═════ Data records

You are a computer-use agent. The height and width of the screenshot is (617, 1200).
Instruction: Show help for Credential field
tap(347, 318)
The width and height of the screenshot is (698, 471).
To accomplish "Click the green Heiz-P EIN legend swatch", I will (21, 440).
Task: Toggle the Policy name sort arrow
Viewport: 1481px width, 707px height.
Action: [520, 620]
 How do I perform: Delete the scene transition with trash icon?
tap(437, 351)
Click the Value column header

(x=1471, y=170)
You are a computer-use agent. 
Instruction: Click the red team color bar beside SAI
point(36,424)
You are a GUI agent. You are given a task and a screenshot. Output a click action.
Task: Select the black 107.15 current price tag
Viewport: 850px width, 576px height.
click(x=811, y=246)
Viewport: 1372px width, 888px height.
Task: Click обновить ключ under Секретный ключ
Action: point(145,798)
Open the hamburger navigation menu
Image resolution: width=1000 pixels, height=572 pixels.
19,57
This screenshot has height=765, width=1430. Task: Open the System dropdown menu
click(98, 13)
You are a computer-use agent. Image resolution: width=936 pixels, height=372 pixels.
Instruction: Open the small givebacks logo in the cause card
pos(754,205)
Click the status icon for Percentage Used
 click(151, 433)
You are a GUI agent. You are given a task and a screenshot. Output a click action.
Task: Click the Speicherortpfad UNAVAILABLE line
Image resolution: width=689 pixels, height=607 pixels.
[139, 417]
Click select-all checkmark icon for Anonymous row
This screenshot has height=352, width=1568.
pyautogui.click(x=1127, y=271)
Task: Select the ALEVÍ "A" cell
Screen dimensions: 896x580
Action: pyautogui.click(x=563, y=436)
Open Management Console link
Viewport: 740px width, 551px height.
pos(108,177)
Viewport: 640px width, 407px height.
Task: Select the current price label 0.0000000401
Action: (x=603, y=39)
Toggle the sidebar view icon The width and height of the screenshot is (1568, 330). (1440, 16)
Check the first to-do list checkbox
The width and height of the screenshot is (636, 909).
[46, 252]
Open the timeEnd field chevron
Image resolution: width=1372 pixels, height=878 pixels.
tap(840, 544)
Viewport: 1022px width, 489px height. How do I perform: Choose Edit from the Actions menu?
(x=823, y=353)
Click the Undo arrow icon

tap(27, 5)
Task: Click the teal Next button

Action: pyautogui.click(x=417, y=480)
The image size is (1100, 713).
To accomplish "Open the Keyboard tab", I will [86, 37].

══════════

**Work order:** Word for word, copy out the data.

**Result of this exercise:**
You are a computer-use agent. The height and width of the screenshot is (617, 1200).
Instruction: Show help for Credential field
tap(347, 318)
The width and height of the screenshot is (698, 471).
To accomplish "Click the green Heiz-P EIN legend swatch", I will (21, 440).
Task: Toggle the Policy name sort arrow
Viewport: 1481px width, 707px height.
Action: [520, 620]
 How do I perform: Delete the scene transition with trash icon?
tap(437, 351)
Click the Value column header

(x=1471, y=170)
You are a computer-use agent. 
Instruction: Click the red team color bar beside SAI
point(36,424)
You are a GUI agent. You are given a task and a screenshot. Output a click action.
Task: Select the black 107.15 current price tag
Viewport: 850px width, 576px height.
click(x=811, y=246)
Viewport: 1372px width, 888px height.
Task: Click обновить ключ under Секретный ключ
Action: point(145,798)
Open the hamburger navigation menu
Image resolution: width=1000 pixels, height=572 pixels.
19,57
This screenshot has height=765, width=1430. Task: Open the System dropdown menu
click(98, 13)
You are a computer-use agent. Image resolution: width=936 pixels, height=372 pixels.
Instruction: Open the small givebacks logo in the cause card
pos(754,205)
Click the status icon for Percentage Used
 click(151, 433)
You are a GUI agent. You are given a task and a screenshot. Output a click action.
Task: Click the Speicherortpfad UNAVAILABLE line
Image resolution: width=689 pixels, height=607 pixels.
[139, 417]
Click select-all checkmark icon for Anonymous row
This screenshot has height=352, width=1568.
pyautogui.click(x=1127, y=271)
Task: Select the ALEVÍ "A" cell
Screen dimensions: 896x580
Action: pyautogui.click(x=563, y=436)
Open Management Console link
Viewport: 740px width, 551px height.
pos(108,177)
Viewport: 640px width, 407px height.
Task: Select the current price label 0.0000000401
Action: (x=603, y=39)
Toggle the sidebar view icon The width and height of the screenshot is (1568, 330). (1440, 16)
Check the first to-do list checkbox
The width and height of the screenshot is (636, 909).
[46, 252]
Open the timeEnd field chevron
Image resolution: width=1372 pixels, height=878 pixels.
tap(840, 544)
Viewport: 1022px width, 489px height. How do I perform: Choose Edit from the Actions menu?
(x=823, y=353)
Click the Undo arrow icon

tap(27, 5)
Task: Click the teal Next button

Action: pyautogui.click(x=417, y=480)
The image size is (1100, 713).
To accomplish "Open the Keyboard tab", I will [86, 37].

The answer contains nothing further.